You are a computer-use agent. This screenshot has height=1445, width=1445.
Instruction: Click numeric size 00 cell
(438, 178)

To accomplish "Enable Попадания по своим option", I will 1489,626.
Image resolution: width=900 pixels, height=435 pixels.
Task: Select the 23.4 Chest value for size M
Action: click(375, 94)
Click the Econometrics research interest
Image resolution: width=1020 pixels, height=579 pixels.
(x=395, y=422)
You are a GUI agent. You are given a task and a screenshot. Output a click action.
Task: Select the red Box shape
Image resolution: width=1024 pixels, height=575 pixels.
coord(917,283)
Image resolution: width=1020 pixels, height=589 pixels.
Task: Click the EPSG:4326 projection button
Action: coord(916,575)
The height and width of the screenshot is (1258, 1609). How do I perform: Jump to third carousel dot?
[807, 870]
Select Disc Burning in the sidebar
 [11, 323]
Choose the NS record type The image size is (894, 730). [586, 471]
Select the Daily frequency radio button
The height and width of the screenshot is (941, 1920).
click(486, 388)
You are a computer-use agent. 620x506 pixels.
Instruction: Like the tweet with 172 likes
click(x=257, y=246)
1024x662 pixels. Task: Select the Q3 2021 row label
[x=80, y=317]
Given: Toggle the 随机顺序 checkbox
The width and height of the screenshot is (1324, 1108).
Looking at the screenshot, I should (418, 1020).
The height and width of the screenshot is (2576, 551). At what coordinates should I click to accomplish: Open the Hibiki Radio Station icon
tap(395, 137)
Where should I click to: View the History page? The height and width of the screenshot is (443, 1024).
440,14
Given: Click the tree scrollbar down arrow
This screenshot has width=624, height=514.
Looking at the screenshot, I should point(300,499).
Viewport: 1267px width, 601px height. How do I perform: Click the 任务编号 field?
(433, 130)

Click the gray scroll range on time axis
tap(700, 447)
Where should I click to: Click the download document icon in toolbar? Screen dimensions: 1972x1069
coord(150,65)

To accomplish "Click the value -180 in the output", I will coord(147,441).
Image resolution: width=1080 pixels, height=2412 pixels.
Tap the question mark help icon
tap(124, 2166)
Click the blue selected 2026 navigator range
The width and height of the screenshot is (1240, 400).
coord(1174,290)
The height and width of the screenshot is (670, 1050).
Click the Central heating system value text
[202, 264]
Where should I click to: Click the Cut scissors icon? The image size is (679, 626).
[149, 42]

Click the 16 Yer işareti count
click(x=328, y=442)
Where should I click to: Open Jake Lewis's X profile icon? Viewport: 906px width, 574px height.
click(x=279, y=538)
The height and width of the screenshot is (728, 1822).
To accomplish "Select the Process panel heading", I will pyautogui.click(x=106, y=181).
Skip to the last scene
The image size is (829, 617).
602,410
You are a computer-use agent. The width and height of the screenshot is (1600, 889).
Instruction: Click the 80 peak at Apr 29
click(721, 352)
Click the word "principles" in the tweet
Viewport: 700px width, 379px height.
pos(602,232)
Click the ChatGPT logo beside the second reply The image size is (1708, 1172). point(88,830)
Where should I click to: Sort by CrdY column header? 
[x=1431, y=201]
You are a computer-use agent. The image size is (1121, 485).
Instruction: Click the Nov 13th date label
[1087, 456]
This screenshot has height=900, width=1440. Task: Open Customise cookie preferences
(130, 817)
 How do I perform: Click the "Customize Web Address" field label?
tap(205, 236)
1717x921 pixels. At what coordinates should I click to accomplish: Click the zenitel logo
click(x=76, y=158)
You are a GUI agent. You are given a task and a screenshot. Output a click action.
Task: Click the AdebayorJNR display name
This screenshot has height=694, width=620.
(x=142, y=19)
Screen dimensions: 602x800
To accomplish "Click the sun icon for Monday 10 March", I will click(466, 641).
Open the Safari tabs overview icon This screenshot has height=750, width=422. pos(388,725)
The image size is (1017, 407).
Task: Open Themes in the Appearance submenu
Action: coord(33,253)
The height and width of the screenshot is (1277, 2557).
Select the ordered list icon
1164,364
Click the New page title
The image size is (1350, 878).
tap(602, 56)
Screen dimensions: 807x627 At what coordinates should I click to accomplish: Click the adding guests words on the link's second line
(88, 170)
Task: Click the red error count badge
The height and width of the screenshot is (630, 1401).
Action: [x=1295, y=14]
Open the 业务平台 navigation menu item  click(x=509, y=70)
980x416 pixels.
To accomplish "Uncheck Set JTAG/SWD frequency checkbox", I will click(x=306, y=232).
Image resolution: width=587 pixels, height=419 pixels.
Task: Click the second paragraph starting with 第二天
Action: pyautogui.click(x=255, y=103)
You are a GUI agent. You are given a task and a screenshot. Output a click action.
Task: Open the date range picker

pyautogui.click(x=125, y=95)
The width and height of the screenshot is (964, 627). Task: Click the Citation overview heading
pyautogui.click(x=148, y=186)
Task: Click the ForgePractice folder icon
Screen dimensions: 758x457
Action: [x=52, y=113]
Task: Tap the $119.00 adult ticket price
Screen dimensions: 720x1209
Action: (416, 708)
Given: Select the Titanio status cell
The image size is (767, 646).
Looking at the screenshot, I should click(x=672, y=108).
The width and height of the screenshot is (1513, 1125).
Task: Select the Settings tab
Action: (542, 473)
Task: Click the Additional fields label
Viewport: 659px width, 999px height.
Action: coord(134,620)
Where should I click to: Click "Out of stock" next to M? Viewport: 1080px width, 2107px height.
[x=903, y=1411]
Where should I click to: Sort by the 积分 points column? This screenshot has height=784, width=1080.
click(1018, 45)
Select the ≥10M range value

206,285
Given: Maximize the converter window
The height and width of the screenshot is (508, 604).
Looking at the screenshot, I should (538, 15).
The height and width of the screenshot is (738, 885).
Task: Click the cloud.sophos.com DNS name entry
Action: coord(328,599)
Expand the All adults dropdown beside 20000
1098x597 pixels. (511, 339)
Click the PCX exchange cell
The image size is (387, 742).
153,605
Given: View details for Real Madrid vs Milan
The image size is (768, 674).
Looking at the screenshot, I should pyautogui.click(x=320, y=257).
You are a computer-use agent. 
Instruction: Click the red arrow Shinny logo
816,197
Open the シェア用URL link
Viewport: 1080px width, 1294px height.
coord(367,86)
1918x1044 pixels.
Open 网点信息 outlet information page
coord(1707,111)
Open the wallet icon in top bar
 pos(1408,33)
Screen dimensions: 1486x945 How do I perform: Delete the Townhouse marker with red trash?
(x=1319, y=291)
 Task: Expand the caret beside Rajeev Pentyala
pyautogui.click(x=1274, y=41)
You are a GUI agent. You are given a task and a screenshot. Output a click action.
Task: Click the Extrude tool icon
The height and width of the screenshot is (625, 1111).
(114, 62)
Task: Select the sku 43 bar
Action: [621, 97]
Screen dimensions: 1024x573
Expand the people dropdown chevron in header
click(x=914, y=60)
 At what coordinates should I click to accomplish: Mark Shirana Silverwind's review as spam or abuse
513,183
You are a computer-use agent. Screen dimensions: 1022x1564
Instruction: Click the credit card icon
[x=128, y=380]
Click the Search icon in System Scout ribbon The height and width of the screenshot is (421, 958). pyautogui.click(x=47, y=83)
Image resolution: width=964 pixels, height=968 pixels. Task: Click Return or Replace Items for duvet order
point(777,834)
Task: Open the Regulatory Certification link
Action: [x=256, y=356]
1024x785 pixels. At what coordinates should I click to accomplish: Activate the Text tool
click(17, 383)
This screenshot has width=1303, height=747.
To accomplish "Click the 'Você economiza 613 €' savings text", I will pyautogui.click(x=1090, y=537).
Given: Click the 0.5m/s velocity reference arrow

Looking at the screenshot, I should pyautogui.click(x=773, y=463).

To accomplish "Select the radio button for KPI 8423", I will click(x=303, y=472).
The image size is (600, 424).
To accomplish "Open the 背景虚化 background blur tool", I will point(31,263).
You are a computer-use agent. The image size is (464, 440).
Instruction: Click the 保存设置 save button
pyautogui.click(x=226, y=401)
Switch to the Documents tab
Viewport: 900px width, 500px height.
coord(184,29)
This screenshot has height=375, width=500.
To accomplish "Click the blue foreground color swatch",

= Task statement =
Output the number of lines in the records above that contain the string "computer", and no other text.

= Completed task =
7